2 Test method and background
Array simulators emulating the I-V curve of a PV array are usually based on digital switching power supplies without a linear output stage. Their small-signal characteristics result from the performance of the power electronics and control software. The array simulators tested in this paper exhibit slower dynamic behaviour compared to real PV modules, particularly when used in conjunction with PV inverters. The current output does not adjust instantaneously to changes in input voltage, resulting in a delayed emulation of real PV dynamics that can impair accurate inverter testing and maximum power point tracking (MPPT) performance. In conjunction with PV inverters, this often leads to undesirable behaviour such as oscillations between the array simulators and the PV inverter.
The existing test criteria proposed for PV array simulators are considered necessary by the authors, but not sufficient to ensure realistic inverter operation − particularly in the case of grid support mode. Without dedicated and appropriate individual tests, it remains uncertain whether an array simulator is compatible with a particular PV inverter or not. However, the following can help identify whether undesirable phenomena are likely to occur when using a particular array simulator during inverter testing.
Wo categories are proposed:
Phenomenological observations (can only be standardised to a limited extent): These observations quickly reveal problems in the test environment, with their extent varying greatly from simulator to simulator. In Phen 2 and Phen 3, the array simulator is tested together with a PV inverter. The choice of inverter has significant influence on the test results. Due to the non-repeatability of the procedures, no pass-fail criteria are defined.
Standard tests: In these tests, the array simulator is operated under defined conditions and without a PV inverter.

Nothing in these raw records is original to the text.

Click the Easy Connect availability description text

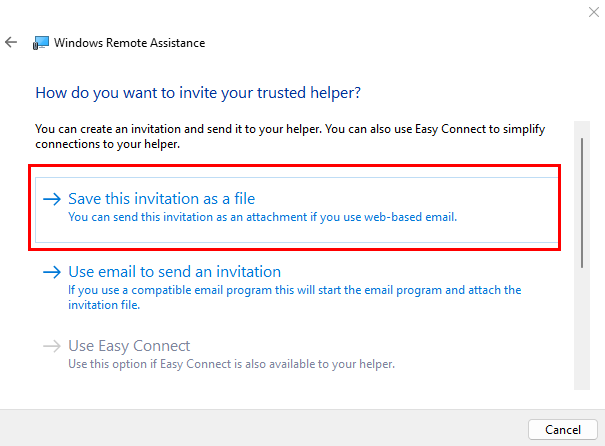coord(231,363)
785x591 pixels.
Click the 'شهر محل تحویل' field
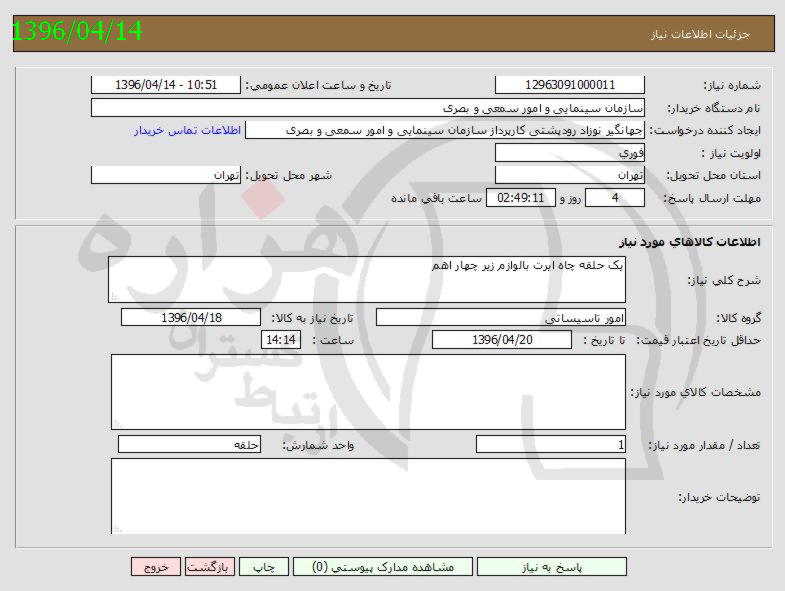165,175
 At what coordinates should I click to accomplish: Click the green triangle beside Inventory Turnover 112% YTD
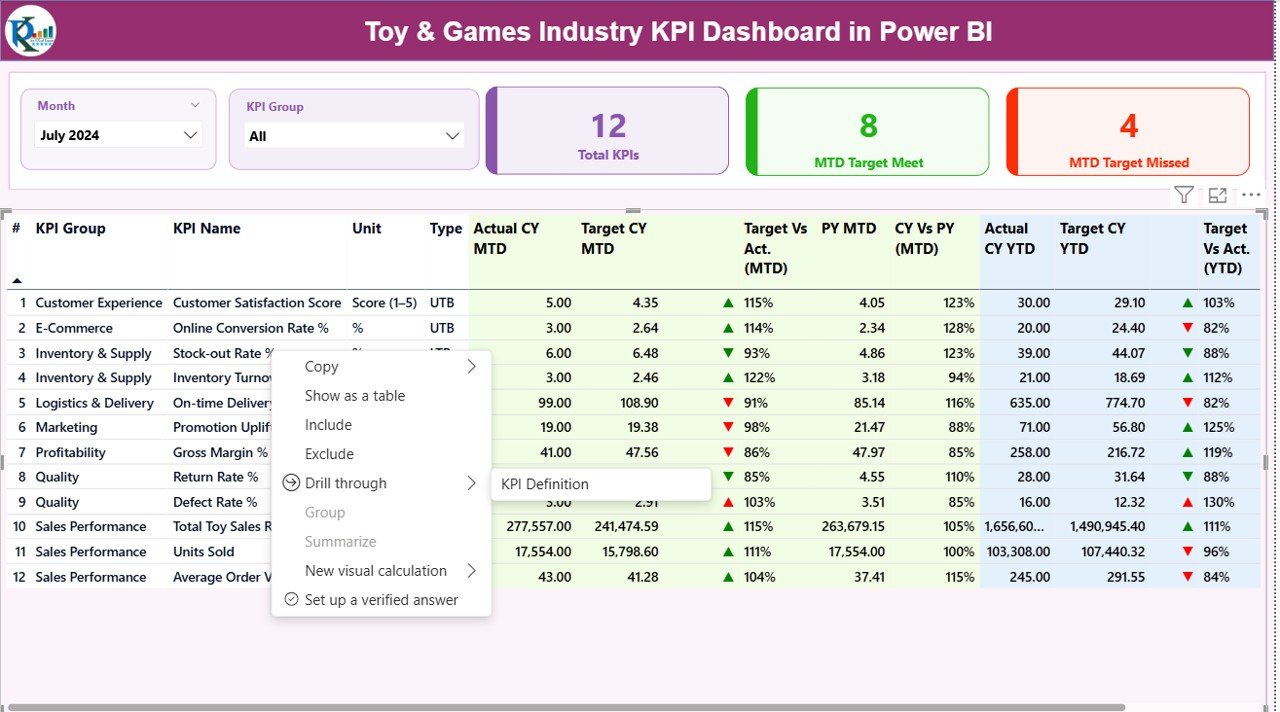[1186, 377]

Pass-fail criteria are defined for these tests.
While the phenomenological observations are meant to showcase different issues arising when using PV array simulators in general, and especially in combination with an inverter, the standard tests are meant to classify a particular PV array simulator via pass-fail criteria. In Table 1 an overview of the categories and their respective sub-categories can be found.
Overview of the proposed tests and observations for evaluating array simulators.
2.1 Measurement setup
This section briefly describes the measurement setups used for evaluating PV array simulators. In total, four different setups are used, all of which use similar or identical measurement equipment. For tests that focus on accuracy (e.g. Std 3), a high-precision power analyser should be used to measure both voltage and current, and to calculate power. If the analyser also provides high-resolution raw measurement values (>50 kHz), these values can also be used for further analysis. Otherwise, an additional oscilloscope with appropriate measuring probes should be integrated into the setup.

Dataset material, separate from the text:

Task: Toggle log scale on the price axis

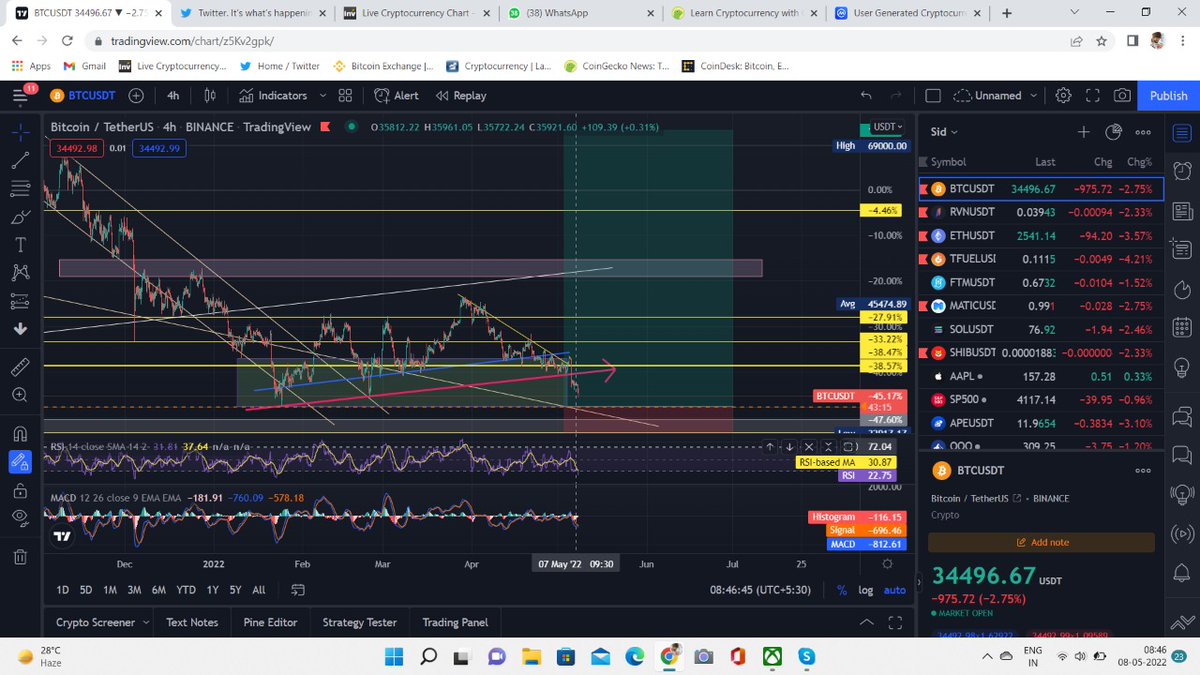Action: (x=865, y=590)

In measurement setup 1, the PV array simulator is loaded using a DC power supply capable of sinking power. The power supply should be powerful enough to work in full range of the operating points as described in Section 2.1.1. Additionally, it must be able to run simple programmed functions, such as ramp profiles. Figure 1 presents a block diagram of the measurement setup 1.

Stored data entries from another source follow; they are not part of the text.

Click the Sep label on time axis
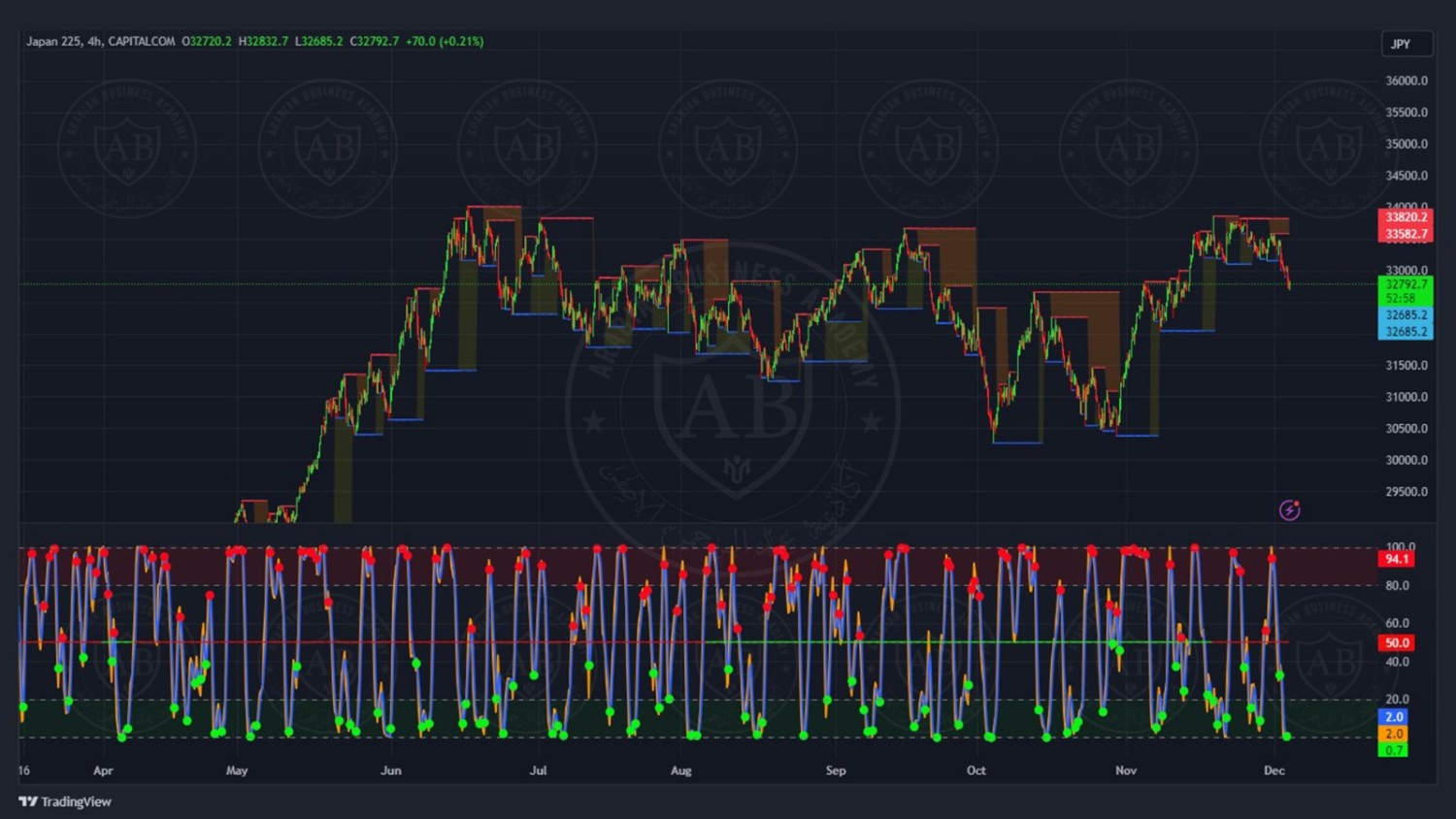The height and width of the screenshot is (819, 1456). point(836,770)
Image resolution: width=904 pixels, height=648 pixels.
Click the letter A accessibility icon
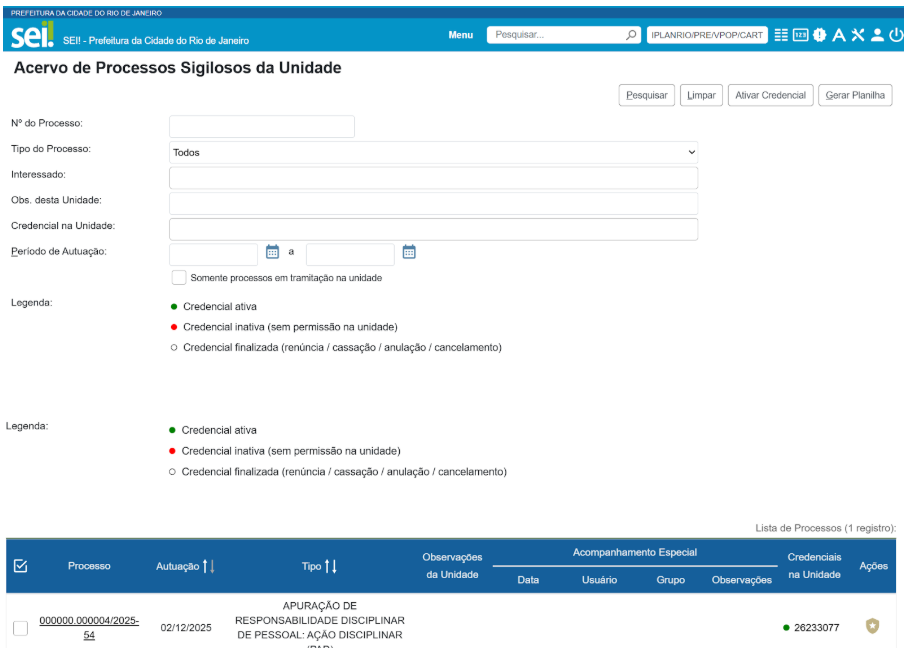tap(838, 35)
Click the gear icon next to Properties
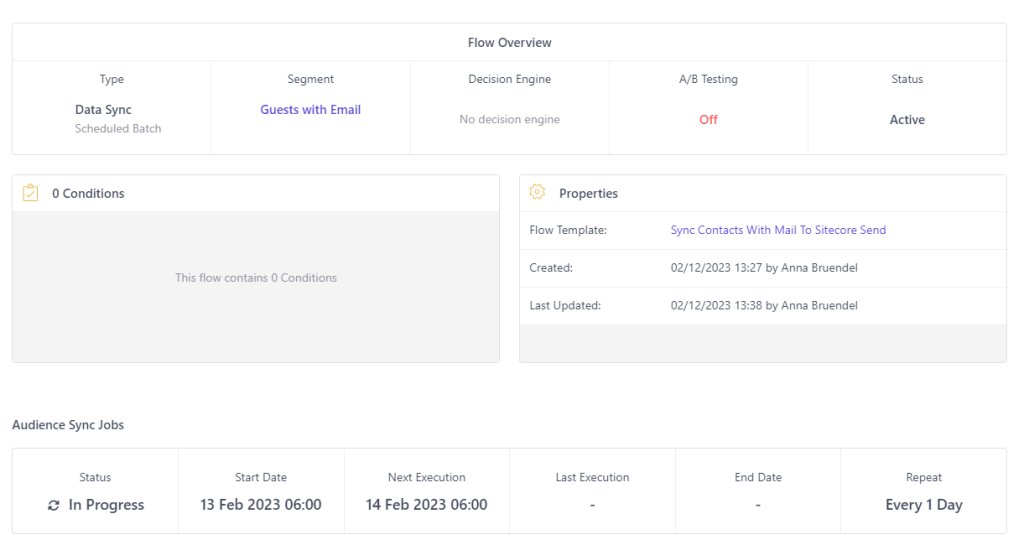This screenshot has height=550, width=1024. pos(537,193)
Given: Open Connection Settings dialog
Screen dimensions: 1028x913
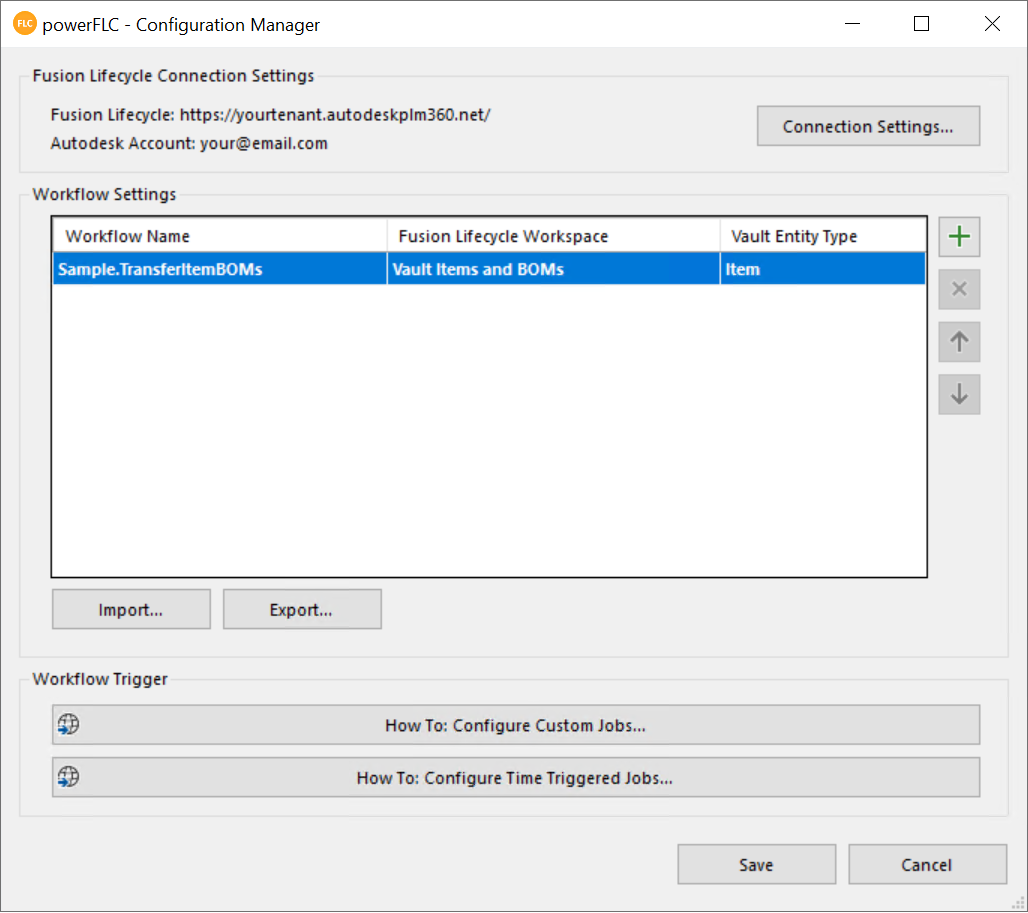Looking at the screenshot, I should (x=867, y=127).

Measurement setup 2 involves connecting the simulator to various randomly selected PV inverters. At least two different inverters are recommended. The PV array simulators under assessment should be tested using the same inverter devices as reference units to ensure comparability. A block diagram corresponding to Measurement setup 2 is shown in Figure 2.
As in measurement setup 1, measurement setup 3 contains a DC power supply with sink functionality. Additionally, an AC power supply is added to load the PV array simulator with superimposed dynamic signals. It is also possible to provide the DC load and the AC superimposition using a single device, if it allows a corresponding modulation. Figure 3 shows the block diagram for measurement setup 3.
Measurement setup 4 is the simplest case. Since changes in irradiance directly correspond to changes in short-circuit current [14], some observations regarding irradiance variation can most easily be made with the output of the PV array simulator short-circuited. Figure 4 shows measurement setup 4 as a block diagram, although voltage measurement is not actually required in this case.
For all measurement setups, a list of the exact devices used for the measurements conducted within the scope of this study can be found in Appendix A.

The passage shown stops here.